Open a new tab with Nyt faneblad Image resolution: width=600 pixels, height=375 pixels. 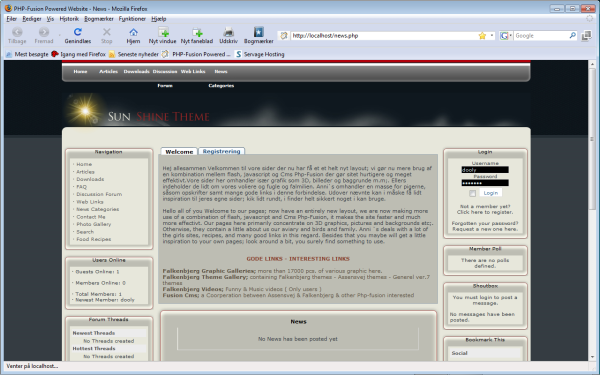197,32
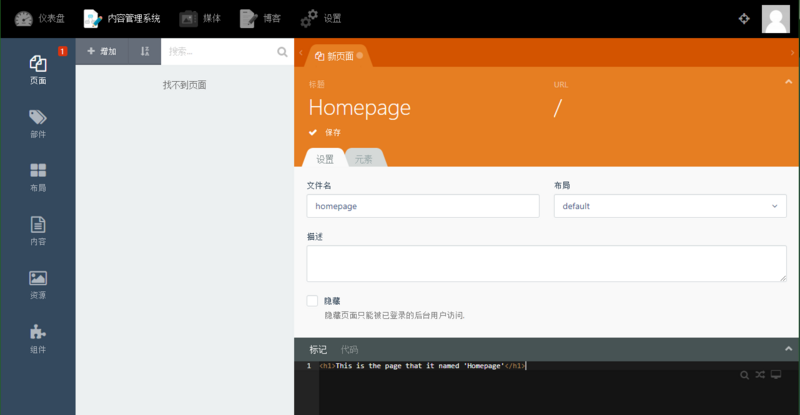
Task: Switch to the 代码 (Code) editor tab
Action: coord(350,349)
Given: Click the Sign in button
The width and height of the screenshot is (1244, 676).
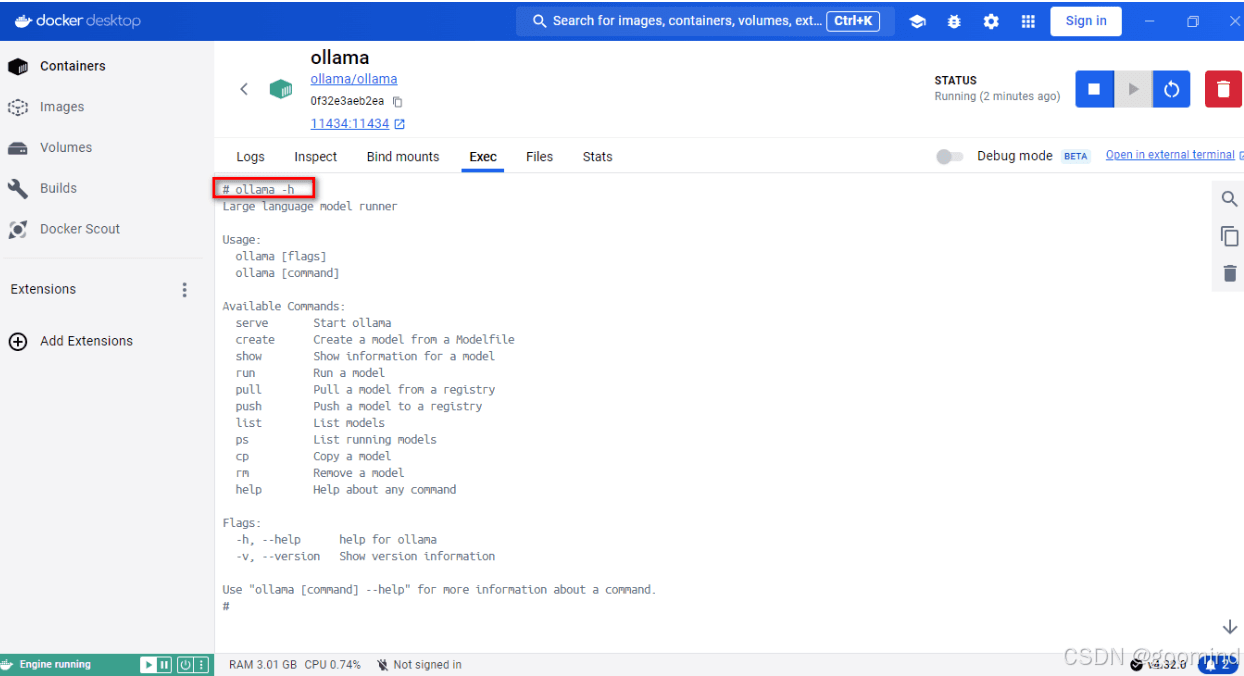Looking at the screenshot, I should click(1086, 21).
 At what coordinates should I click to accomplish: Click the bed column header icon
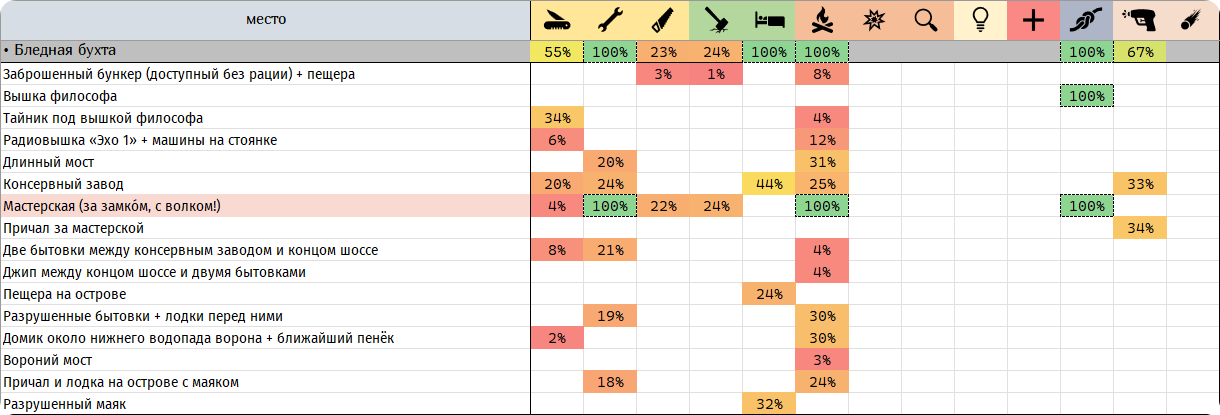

□ □ □ □ □ □ □

Hand back exactly the lines from the one with "Given: Click the Sign in button" through the last line of the data above, both ends included, with every picture left out.

Answer area
Given: Click the Sign in button
The width and height of the screenshot is (1244, 676).
Looking at the screenshot, I should click(1086, 21).
 At what coordinates should I click to accomplish: Click the bed column header icon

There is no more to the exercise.